Lab Canada

New test better personalizes treatment for prostate cancer

Toronto, ON – Researchers at the Ontario Institute for Cancer Research (OICR) and University Health Network (UHN), have identified a new DNA-based test that could be used to better predict how prostate cancer patients will respond to treatment and to prevent relapse. The study was co-led by Dr. Rob Bristow, a clinician-scientist at Princess Margaret Cancer Centre and Dr. Paul Boutros, a principal investigator at OICR. Their findings were published online November 13 in the journal The Lancet Oncology.

“Prostate cancer is the most common cancer among Canadian men and is diagnosed in one of seven Canadian men. Current tools used to determine the optimal treatment for individual patients are imprecise,” said Dr. Tom Hudson, president and scientific director of OICR. “This test is a promising new tool that will generate more accurate information about how tumours will respond to treatment and provide more targeted treatment options for patients.”

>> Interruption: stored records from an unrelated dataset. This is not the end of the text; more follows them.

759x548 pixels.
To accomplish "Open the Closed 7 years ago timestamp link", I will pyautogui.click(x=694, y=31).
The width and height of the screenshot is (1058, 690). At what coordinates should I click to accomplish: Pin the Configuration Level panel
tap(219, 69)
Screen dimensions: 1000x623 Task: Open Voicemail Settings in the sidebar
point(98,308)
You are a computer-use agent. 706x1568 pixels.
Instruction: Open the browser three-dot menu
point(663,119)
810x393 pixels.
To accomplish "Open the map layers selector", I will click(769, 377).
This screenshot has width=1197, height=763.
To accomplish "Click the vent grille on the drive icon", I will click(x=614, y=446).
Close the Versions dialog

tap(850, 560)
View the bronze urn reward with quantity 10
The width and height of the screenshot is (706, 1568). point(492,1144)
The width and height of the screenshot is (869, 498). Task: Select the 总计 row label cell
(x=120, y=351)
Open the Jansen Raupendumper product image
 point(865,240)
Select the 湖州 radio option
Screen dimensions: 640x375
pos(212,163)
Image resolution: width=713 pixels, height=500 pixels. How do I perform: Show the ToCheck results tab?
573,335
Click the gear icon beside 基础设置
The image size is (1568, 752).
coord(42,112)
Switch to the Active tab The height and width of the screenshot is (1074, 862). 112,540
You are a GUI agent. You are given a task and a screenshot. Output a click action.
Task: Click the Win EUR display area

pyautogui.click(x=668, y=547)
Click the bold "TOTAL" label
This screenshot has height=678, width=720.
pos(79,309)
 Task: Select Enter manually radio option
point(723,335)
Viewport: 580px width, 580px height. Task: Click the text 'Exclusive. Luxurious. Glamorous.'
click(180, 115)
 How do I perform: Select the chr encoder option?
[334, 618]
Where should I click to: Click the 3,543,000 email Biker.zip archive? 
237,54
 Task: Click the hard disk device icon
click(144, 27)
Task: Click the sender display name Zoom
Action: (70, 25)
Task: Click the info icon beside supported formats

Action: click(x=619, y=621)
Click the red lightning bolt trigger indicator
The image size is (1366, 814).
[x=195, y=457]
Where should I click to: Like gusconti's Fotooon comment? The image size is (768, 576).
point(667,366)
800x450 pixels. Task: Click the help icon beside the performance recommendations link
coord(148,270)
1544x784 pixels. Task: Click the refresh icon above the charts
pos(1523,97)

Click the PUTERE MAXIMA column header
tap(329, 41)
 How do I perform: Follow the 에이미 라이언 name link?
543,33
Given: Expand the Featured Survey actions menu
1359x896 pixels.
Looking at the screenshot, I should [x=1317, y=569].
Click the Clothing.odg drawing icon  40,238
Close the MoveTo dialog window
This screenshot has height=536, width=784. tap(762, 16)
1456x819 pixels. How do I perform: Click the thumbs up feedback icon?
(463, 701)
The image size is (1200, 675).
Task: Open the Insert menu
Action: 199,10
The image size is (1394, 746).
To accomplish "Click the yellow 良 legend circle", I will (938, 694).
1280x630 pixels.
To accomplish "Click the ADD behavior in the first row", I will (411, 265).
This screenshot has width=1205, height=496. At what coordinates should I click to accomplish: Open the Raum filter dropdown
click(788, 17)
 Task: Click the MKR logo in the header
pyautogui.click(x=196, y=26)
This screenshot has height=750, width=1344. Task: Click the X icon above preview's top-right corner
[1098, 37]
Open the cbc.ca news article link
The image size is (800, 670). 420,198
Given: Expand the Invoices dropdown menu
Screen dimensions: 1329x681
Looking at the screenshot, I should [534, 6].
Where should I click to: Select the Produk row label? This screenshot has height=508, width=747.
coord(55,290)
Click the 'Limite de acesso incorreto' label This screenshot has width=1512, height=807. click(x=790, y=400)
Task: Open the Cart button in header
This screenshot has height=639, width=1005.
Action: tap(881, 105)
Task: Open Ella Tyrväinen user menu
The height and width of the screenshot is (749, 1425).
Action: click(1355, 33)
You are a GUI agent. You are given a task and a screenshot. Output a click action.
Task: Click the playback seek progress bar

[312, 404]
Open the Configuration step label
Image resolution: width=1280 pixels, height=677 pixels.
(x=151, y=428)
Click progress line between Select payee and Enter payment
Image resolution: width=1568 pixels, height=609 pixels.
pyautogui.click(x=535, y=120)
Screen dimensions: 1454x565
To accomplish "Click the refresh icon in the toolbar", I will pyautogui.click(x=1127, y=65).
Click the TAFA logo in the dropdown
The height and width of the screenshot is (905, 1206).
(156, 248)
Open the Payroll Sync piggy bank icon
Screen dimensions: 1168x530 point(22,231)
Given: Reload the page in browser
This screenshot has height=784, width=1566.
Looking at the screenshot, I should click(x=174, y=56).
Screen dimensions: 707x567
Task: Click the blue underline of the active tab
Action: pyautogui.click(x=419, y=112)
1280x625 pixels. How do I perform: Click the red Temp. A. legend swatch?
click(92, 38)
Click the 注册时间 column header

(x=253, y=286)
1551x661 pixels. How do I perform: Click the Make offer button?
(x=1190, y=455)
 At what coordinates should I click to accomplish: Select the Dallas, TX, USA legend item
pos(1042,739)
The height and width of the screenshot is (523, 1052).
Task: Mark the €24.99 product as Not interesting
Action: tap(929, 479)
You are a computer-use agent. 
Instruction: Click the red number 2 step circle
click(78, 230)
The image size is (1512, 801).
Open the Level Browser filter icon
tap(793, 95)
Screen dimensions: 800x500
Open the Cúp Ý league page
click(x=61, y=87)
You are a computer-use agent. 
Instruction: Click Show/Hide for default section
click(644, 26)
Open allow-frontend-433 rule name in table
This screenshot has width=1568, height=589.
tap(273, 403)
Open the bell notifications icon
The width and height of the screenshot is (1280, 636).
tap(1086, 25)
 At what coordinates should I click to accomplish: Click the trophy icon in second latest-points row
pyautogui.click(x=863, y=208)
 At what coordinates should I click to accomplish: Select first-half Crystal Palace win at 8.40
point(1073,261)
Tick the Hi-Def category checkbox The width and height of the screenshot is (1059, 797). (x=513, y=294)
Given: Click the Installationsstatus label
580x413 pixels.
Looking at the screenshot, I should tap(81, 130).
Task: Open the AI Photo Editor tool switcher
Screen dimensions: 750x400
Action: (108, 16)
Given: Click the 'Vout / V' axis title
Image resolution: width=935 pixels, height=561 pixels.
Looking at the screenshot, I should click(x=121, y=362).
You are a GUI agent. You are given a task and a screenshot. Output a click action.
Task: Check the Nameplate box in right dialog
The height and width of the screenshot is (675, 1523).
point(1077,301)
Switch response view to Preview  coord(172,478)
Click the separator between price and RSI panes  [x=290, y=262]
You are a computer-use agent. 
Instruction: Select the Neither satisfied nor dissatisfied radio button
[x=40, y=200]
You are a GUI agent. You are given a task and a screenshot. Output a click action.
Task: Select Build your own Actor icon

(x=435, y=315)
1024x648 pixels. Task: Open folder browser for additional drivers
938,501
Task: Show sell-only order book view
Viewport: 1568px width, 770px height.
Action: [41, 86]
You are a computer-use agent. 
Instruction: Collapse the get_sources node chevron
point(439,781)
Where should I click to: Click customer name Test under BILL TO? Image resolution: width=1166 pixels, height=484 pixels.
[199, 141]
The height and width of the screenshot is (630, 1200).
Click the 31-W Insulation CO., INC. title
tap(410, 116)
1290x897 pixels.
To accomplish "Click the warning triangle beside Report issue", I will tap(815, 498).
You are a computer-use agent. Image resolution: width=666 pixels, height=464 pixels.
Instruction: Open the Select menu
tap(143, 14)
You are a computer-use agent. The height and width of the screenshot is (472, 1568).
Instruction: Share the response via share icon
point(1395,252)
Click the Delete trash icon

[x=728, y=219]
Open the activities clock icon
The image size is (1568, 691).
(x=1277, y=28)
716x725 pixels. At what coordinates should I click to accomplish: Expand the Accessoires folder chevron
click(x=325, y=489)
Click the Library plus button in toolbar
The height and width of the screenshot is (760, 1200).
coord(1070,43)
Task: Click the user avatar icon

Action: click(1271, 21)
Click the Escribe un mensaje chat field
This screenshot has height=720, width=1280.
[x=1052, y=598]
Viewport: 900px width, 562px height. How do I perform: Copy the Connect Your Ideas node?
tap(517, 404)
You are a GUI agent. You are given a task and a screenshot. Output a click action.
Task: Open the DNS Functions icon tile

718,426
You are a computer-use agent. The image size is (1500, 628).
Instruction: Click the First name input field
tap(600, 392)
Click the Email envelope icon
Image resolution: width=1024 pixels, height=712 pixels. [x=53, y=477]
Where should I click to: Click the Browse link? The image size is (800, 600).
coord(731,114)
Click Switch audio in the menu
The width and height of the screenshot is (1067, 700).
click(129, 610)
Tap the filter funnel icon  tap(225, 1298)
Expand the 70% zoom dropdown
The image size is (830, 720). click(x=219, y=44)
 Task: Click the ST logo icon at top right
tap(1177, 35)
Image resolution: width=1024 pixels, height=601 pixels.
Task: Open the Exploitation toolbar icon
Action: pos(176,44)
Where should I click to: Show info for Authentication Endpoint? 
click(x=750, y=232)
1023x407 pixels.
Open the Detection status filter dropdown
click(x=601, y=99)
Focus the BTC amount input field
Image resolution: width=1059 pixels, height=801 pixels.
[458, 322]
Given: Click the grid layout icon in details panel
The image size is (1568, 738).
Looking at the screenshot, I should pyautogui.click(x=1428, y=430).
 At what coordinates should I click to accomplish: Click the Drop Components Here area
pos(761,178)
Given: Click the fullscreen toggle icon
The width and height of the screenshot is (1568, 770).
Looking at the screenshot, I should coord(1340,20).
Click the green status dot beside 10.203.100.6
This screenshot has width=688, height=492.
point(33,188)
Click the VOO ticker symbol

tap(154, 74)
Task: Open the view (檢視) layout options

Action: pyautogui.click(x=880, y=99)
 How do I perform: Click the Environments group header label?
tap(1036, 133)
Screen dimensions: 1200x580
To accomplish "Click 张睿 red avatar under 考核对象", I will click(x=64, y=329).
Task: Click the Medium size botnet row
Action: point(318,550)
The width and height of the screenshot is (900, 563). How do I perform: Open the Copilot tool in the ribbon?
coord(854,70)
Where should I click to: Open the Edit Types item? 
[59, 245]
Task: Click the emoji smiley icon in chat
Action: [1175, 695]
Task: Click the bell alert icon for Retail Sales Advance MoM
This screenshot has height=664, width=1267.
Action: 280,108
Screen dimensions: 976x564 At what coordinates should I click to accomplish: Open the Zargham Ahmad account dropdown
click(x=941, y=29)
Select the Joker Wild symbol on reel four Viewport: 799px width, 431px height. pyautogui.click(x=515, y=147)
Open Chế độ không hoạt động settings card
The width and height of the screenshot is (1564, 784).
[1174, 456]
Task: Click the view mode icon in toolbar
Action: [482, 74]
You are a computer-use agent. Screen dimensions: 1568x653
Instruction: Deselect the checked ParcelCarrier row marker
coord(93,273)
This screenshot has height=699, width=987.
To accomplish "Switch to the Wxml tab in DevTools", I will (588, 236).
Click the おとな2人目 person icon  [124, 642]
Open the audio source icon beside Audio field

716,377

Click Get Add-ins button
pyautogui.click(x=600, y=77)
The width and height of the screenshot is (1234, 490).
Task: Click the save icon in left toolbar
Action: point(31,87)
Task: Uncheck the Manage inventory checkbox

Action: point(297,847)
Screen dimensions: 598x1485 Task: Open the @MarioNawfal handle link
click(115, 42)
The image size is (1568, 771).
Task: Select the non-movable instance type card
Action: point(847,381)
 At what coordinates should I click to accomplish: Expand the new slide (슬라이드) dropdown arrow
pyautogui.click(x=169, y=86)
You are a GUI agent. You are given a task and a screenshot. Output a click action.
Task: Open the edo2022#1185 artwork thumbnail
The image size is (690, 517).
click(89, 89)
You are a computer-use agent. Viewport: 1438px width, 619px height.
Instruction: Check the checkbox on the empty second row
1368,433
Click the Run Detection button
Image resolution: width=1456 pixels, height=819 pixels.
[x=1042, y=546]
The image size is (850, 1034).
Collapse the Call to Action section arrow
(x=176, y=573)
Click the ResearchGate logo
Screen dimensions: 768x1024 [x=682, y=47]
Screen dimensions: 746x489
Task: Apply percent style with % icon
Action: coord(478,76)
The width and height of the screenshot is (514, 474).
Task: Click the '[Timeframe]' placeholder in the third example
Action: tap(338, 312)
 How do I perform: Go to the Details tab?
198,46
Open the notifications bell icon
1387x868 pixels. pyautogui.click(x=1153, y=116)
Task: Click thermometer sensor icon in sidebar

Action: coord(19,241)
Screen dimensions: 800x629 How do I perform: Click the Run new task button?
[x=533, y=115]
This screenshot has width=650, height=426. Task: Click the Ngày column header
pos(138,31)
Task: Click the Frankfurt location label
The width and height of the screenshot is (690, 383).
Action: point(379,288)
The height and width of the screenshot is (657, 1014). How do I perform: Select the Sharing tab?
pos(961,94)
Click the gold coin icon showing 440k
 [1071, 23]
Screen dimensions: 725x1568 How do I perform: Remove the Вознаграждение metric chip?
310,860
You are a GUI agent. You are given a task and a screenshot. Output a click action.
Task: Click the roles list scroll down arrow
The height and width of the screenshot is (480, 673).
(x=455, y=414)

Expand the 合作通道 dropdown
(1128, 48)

Between 30 and 50 percent of prostate cancer patients treated with image-guided radiotherapy or radical prostatectomy (removal of the prostate) see their cancer recur. These patients require more aggressive treatment such as chemotherapy or hormone therapy. By identifying these patients at the outset and treating them more aggressively from day one, clinicians hope to prevent relapse. Patients who were not likely to relapse would also be spared these systemic treatments and their side effects.

The test is a simple biopsy performed in patients before treatment occurs. The biopsy is analyzed for two characteristics: genes identified with prostate cancer that may have been activated, and the oxygen content of the tissue. The study has shown that with these characteristics combined the recurrence of cancer can be predicted within three days with 80 percent accuracy. Emilie Lalonde, a PhD student co-supervised by Drs. Bristow and Boutros, and first-author of the study, notes “This is the first time the genomics and oxygen-content have been linked together to predict patient outcomes.”

“This is the first test of its kind that doesn’t require surgery to decide if additional therapy is required,” said Dr. Boutros. “From a patient perspective all that is needed is a biopsy. The information provided by this test could be given to the patient to make a better decision about his own health. There is currently a real dilemma in identifying the men who would benefit from aggressive treatment and those men who would not – this test will provide much more accurate information and allows for improved treatment decisions.”

The test is now undergoing additional validation studies which will be conducted over the next few years. Researchers estimate that it could be in the clinic within two to five years.

Funding for the study was provided by Prostate Cancer Canada, the Movember Foundation, OICR and the Princess Margaret Cancer Foundation, with assistance from the Wellcome Trust Clinical Research Facility, Addenbrooke’s Clinical Research Centre.